Since the start of the global financial crisis, banks have been merging and acquiring one another at an unprecedented rate, and this trend appears set to continue through 2022.
What’s behind all of these transactions? For most banks, it’s a combination of three factors: lower relative costs due to scale, reduced risk due to diversification, and, increasingly, increased investment in technology.
Non-traditional players, such as banks and wealth management firms, are now regularly involved in mergers and acquisitions. One way old-line businesses can protect themselves from the threat of new competitors is to bring disruptive capabilities in-house..
b1BANK, the community bank I am proud to lead, has participated in this broader trend by acquiring four full-bank acquisitions and a wealth management firm, Smith Shellnut Wilson, over the past few years. We recently announced our intention to buy Texas Citizens Bank, a Houston-based financial institution; the deal is expected to close in the first quarter of 2022, according to our current plans.
Each of these mergers has been a great success for us, and I wouldn’t hesitate to do any of them again if given the chance. Even so, these opportunities have not come without difficulty and we’ve noticed a few common threads as we’ve worked our way through them.
Your people’s strength
When I first started out in banking, I had the impression that everything was based on numbers. Actually, it’s all about people, which means it’s all about personalities, biases, and the competing (and sometimes conflicting) desires that go along with each of those. All of them are CEOs!
Clients, board members, employees at various levels, regulators, analysts, and shareholders are just some of the groups that banks serve. When you think about how difficult it is to bring together two different groups of people with different viewpoints, it becomes clear how much more difficult it is to deal with people issues.
It’s a wonderful opportunity to help people grow beyond their and your expectations if you can navigate the intangible complexities of M&A successfully. Having partnered with us, many employees in the banks we’ve acquired are now excelling in jobs they never thought they’d take on. Our current employees have had numerous chances to grow professionally as a result of mergers and acquisitions.
M&A done correctly creates a team of people who are more than capable, just as exercising outside of the routine builds muscle.
The deal must be kept in mind, not the deals themselves
We don’t consider ourselves a rollup, despite the fact that we’ve done a lot of deals for a bank our age.
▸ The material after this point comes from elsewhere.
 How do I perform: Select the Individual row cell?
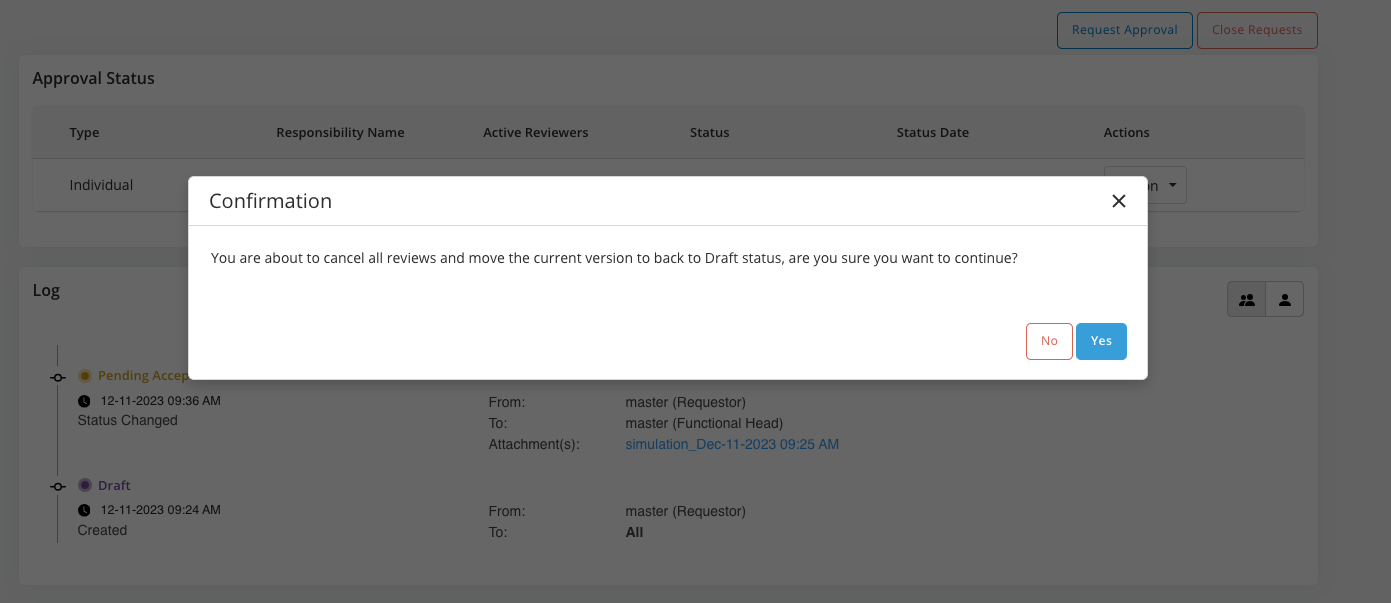point(101,185)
Investing in organic growth capability to better serve our clients, primarily small and medium-sized businesses and the people who work for them, is still at the forefront of our minds. M&A is used to enhance our strategy, rather than to implement it.
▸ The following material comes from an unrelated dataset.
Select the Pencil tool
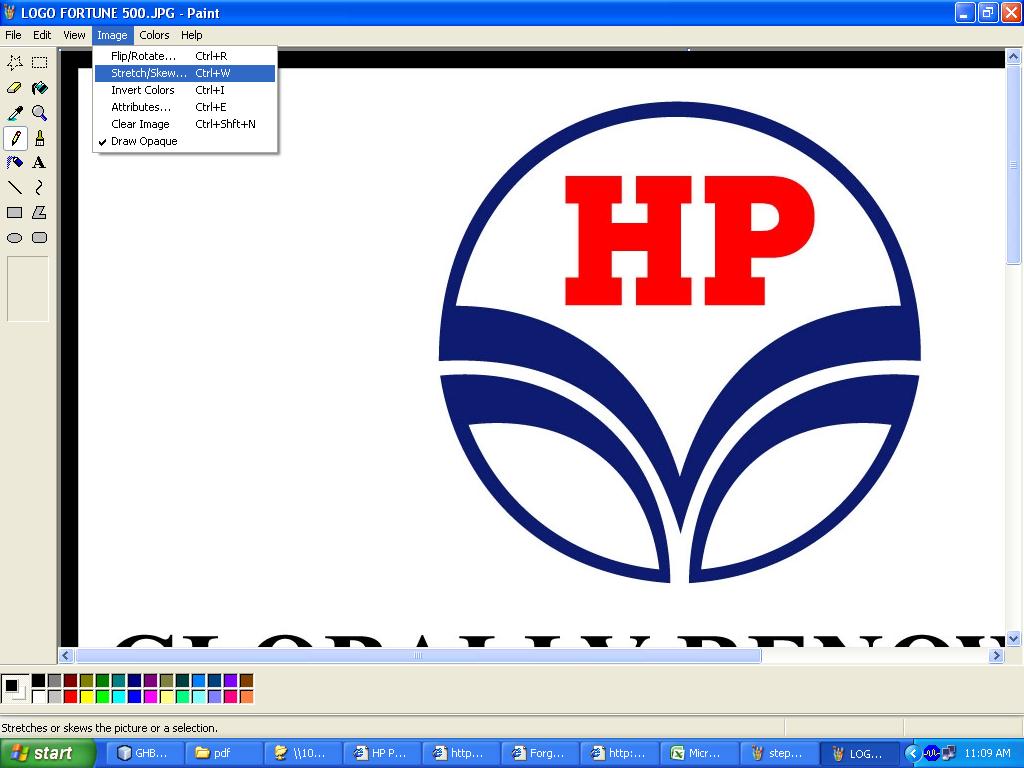The height and width of the screenshot is (768, 1024). (x=14, y=138)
This perspective yields a number of important outcomes. First and foremost, we’ve earned the right to avoid transactions because we’ve invested successfully in organic growth. As a result, a lot of companies that had staked their growth plans on acquisitions now find themselves on a precipice, forced to choose between continuing to grow or making less attractive acquisitions.
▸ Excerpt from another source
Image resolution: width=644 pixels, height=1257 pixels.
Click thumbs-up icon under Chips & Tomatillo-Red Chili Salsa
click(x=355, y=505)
Deals that are done for the sake of doing them, or worse, bad deals, are less likely to be done if we can avoid having to make a deal.
A deal must be worth the effort if we’re going to make one. The bar for allocating our resources should be raised because we have other options. It’s not enough to assume that multiple acquisitions will all benefit our company in the long run, but each deal should be evaluated on its own merits.
Maintaining a high standard increases the likelihood of a successful conclusion to every transaction.
Don’t just say you’ll do something, do it
No matter how well-priced or strategic a deal is, if it isn’t fully integrated, it doesn’t matter.
While we are putting together the deal framework, we begin thinking about our social integration. We do everything we can to be ready to meet our soon-to-be-new colleagues as soon as the announcement has been made public and before the closing process has begun.
The importance of technological integration cannot be overstated. Many other software platforms, including the core systems, are involved.
In order to ensure that we are meeting our promises, we monitor our projected cost savings closely. Many things can go wrong, but if your assumptions are conservative, you still have a chance of succeeding.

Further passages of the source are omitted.